![Brahms and Cuchulainn](/pianotuition/img/posts/post-63/brahms-and-cuchulainn.jpg)
In the nineteenth century the Gothic style was identified with the Baroque period.
The Germanic peoples, who had always been subjugated by Greek-Roman culture, rebelled in the eighteenth century, claiming their past: the Gothic. They restore the Gothic buildings, invent the Gothic novel, invent the neoGothic that continues until the threshold of the twentieth century.
Music also wants to engage with this current, but the problem is that the Gothic composers were magister Leoninus and magister Perotinus whose music, from the constructive point of view, was not comparable to the technique of the great Gothic cathedrals.
It is said then that the equivalent of Gothic in music is Bach.
Wagner speaks of the gloomy German Gothic about the C sharp minor prelude of Bach’s Well-tempered Clavier, first book.
Even Busoni, in 1912, met two German musicians living in Chicago who had turned the Art of fugue in every way.
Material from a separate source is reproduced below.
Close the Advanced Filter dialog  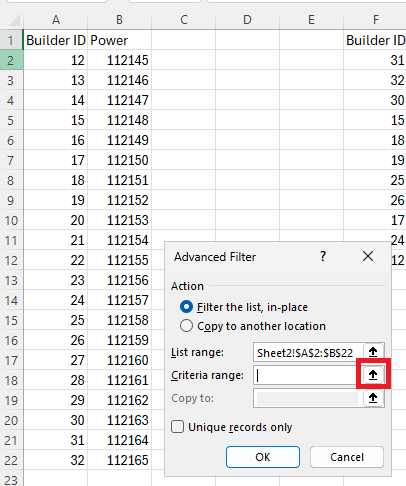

And he writes an article entitled The Chicago Gothics.
In Brahms there is the claim of a Gothic past that transcends classicism and catches in the Baroque. In 1853, the year in which Brahms composed the Sonata in F minor Op. 5, Wagner temporarily set aside the Ring of the Nibelungs to write Tristan and Isolde.
Consciously or not, Brahms participates in this cultural aura.
The harmonization of a bass descending chromatically within the interval of the fourth F-C at the beginning of the Sonata in F minor Op. 5 clearly represents a bass of Passacaglia, a baroque Passacaglia. The Sonata also ends with a Giga: another Baroque stylistic reference.
The metric analysis instead reveals the sense of anguish, of emotional disorder, not of tranquility. The first phase, for example, is irregular: five bars instead of the canonical four. The Sonata then continues with two five-bar phrases, and then with a six-bar phrase.
An interpretative key to the dramaturgy of this masterpiece can be found in the Cycle of the King Arthur, in the Cycle of the Nibelungs, in the Cycle of Ulster.
In the latter, the Irish hero Cuchulainn is a model similar to Achilles, which the Irish did not know. It is in fact an anthropological myth: the invincible hero who has his weak point. While Achilles had it in the heel, Cuchulainn had it in the ban on eating dog meat. One night he is hosted by a person who offers him dog meat, which he eats in order not to fail in the duties of hospitality. The next day he duels and is killed at the age of twenty.
A possible dramaturgical reading of the Sonata could therefore be the following: first movement: portrait of Cuchulainn. Second movement: love duet. Scherzo: mortal duel of Cuchulainn. Fourth movement: mourning and glorification of the hero.